Dé dichter? Dat gaat te ver. Dit stuk gaat niet over alle dichters of over dé poëzie – met zo’n pretentie zou een essayist zich onherroepelijk in een positie manoeuvreren die de meeste dichters nu juist verlaten hebben, verlaten moeten hebben. Achterberg kon zijn poëtische werkzaamheden in een en hetzelfde gedicht nog generaliseren tot die van ‘de’ dichter, bij Lucebert is dat al onmogelijk. Voor hem is het niet langer vanzelfsprekend dat de dichter de grenzen tussen het tijdelijke en het eeuwige, tussen leven en dood moet vervagen. Getroffen door ‘het besef een broodkruimel te zijn op de rok van het universum’ is hij er zich van bewust dat de omstandigheden een breuk met de traditie (althans het ‘burgerlijke’ deel daarvan) eisen, die het hem niet langer toestaat over ‘de’ poëzie te praten. Hij spreekt namens zichzelf, een enkele keer hoogstens nog mede namens een paar generatiegenoten. Zijn programma ontleent hij niet aan een canon van eeuwige, in feite burgerlijk-christelijke poëtische waarden, maar formuleert hij juist expliciet daartegen. Dichten is voor hem het ontmantelen van die canon, van de abstracties en idealistische constructies waarachter het voor de hand liggend onheil schuilgaat. In plaats van een ‘lieflijke dichter’ wil hij ‘de schielijke oplichter der liefde’ zijn, zo letterlijk mogelijk, om ‘onder haar de haat en daarop een kaaklende daad’, weinig fraais kortom, aan het licht te brengen. Luceberts poëzie wil aards zijn, zelfs waar hij zich, de bergen intrekkend, aan de verlammende zwaarte van het aardse wil onttrekken. In geen geval wil zij nog langer de suggestie wekken het medium te zijn door middel waarvan zingevende instanties het woord voeren. Daarom doet hij er alles aan de geruststellende voorgevormdheid van de (poëtische) taal te ondermijnen, daarom ook gaat hij de gevaarlijke ervaring van het toeval – van wat je toevalt (Schierbeek) zonder daar veel aan te kunnen doen – niet uit de weg. Dan kunnen er zeer willekeurige dingen in het blikveld komen, immers ‘de hand van de heer tovert uitsluitend bonbons voor de zondag’ (Kouwenaar), maar die willekeur wordt door Lucebert, noch door zijn bentgenoten op haar beurt tot zin verheven, tot iets waar men zich maar slaafs aan te onderwerpen heeft. Ze wordt in de praktijk van het schrijven met kunst- en vliegwerk bijgesteld en zo, binnen de grenzen van het mogelijke, ontkracht.

» Het materiaal:
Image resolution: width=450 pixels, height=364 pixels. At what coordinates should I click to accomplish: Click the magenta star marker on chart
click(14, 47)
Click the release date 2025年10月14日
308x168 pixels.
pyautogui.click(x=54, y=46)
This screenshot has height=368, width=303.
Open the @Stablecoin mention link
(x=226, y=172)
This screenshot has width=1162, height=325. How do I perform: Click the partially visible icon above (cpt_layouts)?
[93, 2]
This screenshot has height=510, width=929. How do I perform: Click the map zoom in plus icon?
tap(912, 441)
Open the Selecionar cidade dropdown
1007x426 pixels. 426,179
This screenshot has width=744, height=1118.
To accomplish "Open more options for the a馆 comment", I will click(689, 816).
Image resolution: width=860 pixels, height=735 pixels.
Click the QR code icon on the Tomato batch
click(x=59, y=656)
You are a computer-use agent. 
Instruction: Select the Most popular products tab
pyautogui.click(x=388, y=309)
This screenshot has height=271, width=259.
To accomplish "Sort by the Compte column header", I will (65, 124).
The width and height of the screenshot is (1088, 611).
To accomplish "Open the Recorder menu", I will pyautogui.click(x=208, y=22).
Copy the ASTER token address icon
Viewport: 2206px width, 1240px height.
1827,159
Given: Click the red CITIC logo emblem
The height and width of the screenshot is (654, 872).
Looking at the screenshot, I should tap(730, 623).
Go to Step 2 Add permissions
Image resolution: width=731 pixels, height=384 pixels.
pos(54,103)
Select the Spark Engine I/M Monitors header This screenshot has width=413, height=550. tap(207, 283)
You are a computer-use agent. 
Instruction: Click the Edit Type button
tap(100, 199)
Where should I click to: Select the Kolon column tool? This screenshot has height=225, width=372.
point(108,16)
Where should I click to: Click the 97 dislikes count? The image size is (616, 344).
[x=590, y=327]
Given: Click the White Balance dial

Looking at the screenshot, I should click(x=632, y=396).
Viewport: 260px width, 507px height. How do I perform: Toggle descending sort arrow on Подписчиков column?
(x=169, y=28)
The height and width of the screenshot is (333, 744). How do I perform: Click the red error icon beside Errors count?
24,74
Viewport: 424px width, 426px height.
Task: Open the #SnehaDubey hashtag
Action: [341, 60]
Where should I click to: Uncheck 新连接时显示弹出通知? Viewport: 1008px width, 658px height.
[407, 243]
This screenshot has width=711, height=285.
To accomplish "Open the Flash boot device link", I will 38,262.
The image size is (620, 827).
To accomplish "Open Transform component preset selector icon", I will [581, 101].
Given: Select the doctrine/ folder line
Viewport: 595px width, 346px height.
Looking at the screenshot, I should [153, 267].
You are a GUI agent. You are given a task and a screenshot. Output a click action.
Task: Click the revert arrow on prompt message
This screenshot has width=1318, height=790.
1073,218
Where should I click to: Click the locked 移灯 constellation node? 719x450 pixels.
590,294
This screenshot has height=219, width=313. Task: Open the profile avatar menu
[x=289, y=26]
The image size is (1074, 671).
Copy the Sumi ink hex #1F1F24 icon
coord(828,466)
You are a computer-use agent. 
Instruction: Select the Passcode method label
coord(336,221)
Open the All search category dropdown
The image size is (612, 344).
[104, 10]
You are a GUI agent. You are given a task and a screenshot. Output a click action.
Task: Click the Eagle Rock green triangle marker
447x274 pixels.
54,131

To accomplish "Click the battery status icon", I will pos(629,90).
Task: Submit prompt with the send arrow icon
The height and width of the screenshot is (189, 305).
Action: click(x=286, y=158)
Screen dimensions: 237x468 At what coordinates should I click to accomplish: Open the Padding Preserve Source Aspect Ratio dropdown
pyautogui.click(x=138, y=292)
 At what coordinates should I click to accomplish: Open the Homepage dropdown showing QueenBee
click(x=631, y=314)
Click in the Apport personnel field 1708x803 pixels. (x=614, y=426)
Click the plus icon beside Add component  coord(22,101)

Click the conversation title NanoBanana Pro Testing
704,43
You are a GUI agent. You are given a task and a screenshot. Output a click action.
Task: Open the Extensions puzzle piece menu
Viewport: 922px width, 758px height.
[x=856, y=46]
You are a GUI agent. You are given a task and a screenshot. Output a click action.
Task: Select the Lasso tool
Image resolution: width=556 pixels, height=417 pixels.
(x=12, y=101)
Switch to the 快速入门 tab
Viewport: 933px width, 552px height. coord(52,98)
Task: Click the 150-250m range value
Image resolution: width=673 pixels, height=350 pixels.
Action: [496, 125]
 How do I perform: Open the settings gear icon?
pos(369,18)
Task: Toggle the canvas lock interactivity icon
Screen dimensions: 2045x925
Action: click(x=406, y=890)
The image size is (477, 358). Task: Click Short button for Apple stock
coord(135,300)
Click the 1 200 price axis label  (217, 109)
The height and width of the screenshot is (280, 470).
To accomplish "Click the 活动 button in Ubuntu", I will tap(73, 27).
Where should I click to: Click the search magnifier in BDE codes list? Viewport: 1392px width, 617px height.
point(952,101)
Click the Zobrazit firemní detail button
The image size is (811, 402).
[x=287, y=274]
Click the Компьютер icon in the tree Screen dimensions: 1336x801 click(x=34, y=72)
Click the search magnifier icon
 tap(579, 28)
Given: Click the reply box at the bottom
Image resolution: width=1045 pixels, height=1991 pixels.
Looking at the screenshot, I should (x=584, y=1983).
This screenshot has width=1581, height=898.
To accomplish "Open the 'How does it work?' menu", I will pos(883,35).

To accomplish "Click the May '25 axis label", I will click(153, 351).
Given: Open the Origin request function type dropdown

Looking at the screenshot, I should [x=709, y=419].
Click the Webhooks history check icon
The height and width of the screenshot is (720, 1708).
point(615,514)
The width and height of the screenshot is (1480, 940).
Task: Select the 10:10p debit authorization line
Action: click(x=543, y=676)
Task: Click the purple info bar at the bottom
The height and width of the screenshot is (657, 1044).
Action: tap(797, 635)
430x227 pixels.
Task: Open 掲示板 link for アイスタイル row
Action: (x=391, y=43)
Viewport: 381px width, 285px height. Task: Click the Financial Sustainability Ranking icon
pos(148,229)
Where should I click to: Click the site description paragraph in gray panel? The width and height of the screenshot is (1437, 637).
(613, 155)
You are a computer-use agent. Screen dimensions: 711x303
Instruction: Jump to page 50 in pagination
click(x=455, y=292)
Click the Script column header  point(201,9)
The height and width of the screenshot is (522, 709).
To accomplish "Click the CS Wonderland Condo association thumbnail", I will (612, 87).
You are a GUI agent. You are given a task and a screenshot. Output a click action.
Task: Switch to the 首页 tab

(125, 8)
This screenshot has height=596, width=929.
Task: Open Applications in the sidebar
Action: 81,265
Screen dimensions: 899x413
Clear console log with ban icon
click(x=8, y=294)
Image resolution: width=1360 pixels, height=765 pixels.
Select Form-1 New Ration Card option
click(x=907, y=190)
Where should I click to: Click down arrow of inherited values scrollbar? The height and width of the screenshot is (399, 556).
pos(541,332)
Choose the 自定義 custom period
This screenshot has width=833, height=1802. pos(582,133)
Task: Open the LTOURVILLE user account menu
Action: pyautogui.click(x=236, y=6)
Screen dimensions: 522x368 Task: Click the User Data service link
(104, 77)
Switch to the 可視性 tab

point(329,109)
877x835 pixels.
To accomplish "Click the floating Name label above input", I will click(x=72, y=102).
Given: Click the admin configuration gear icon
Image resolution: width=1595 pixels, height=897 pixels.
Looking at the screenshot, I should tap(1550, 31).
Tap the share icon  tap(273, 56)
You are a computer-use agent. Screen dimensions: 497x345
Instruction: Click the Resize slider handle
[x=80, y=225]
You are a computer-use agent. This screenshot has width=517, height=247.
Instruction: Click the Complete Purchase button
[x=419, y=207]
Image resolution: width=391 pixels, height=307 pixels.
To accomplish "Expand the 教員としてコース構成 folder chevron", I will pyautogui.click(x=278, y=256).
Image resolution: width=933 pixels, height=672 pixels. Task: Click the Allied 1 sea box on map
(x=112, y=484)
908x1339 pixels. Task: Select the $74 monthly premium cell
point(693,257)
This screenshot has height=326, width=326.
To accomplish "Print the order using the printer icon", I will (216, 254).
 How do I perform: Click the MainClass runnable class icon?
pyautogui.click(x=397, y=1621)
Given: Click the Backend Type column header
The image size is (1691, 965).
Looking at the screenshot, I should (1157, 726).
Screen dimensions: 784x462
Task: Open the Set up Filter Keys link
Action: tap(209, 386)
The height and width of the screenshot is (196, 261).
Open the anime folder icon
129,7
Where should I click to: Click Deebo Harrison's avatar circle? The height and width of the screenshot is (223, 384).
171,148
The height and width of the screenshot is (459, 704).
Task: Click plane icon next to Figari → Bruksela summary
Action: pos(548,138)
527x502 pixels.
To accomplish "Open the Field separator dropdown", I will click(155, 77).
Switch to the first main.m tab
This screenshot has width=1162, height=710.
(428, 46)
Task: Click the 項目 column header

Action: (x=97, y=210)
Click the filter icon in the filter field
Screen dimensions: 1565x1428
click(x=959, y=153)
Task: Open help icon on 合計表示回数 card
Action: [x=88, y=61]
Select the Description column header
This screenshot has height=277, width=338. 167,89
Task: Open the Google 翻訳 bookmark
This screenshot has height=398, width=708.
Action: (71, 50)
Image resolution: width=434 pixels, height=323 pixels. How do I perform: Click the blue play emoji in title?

» De opdracht: Wat wil Lucebert volgens het fragment zijn in plaats van een ‘lieflijke dichter’? Baseer u uitsluitend op het fragment.

» Volledig antwoord: Hij wil ‘de schielijke oplichter der liefde’ zijn.